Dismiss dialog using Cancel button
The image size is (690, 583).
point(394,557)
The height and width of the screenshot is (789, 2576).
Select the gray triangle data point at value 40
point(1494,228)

----

→ WORK TO COMPLETE
Set out every record in full, exactly as given.

→ COMPLETED TASK
Dismiss dialog using Cancel button
The image size is (690, 583).
point(394,557)
The height and width of the screenshot is (789, 2576).
Select the gray triangle data point at value 40
point(1494,228)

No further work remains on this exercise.